I also use Vite and really like its hot-reload feature. However, Vite doesn’t support .wasm files in development mode, which prevents me from using Havok with it. I hope Vite will add support for this content type in development mode.
Oh, and this one: minimal ECS implementation. The underlying pattern is pretty cool and useful outside ECS (see type ComponentClass<T extends Component> = new (...args: any[]) => T)
Build/Deploy:
Python/Blender/gltf pack (must have for lowering loading times) for everything 3d
Some (legacy) ImageMagick automation for 2d stuff
NodeJs, esbuild (lighter than webpack), plain old windows batch, Butler (cli to upload to itch.io). Puppeteer for copyright management. Using javascript (don’t want build extra step)
Testing: NodeJs, Mocha, Tutorial (in-game tutorial currently used for system testing; no clue how to ever automate this).
Analysis: Since I ran into issues: dpdm dependency analyser
Other:
Vscode/Notepad++/Babylon Playground
Gimp (I miss Photoshop), Calc (I miss Excel), KdenLive (video editor, actually cool), Audacity, Materialize/Material Maker, TexturePacker (sprite atlas)
You keep stacking stuff on your dependency pile. But in practice it becomes more like OINO (once in, never out)
No, you’re not. Or would you say BJS is outdated? I believe you’re at the forefront
And then, for whoever cares about a simple designer’s feedback… about ‘What’s your stack’:
Well, as said, designer here, so you can forget about vue, vite or react (except for just making a couple of adjustments in a built made by a dev/eng).
Code side, I’m pure bjs/js only for my babylon projects.
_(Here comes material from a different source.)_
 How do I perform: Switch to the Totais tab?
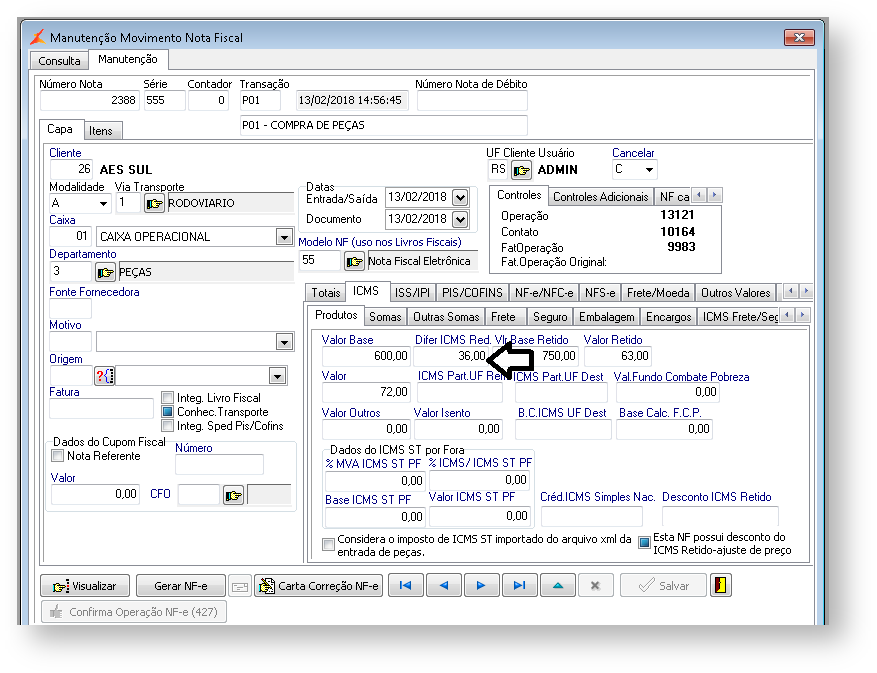coord(326,292)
Ok, add node.js to it but I suppose that’s pretty much it. I’m unable to properly work the backend (better leave this to the people who know )
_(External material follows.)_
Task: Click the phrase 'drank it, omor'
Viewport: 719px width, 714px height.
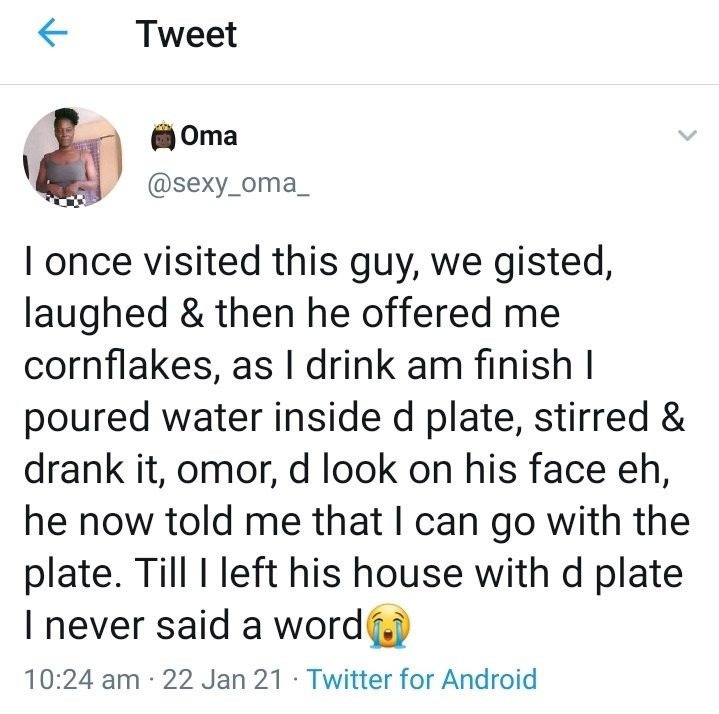Action: pos(150,470)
Else, on the side of assets, video and 3D:
Well, I’m an all-time adobe user, so of course Adobe cloud (PSD, AE, AI for the most) and also Substance for some projects. On the side of 3D, I’m also advocating for C4D. My all-time best favorite (clearly off-track from the others ). But then, of course, not is if you could do without BLENDER (although, not my favorite on the side of UI). Else, since dealing with clients, any other from the leading I can cope with (if necessary ). On the side of ‘normalizing’ things, nowadays GLTF comes in like a must-have (my opinion only).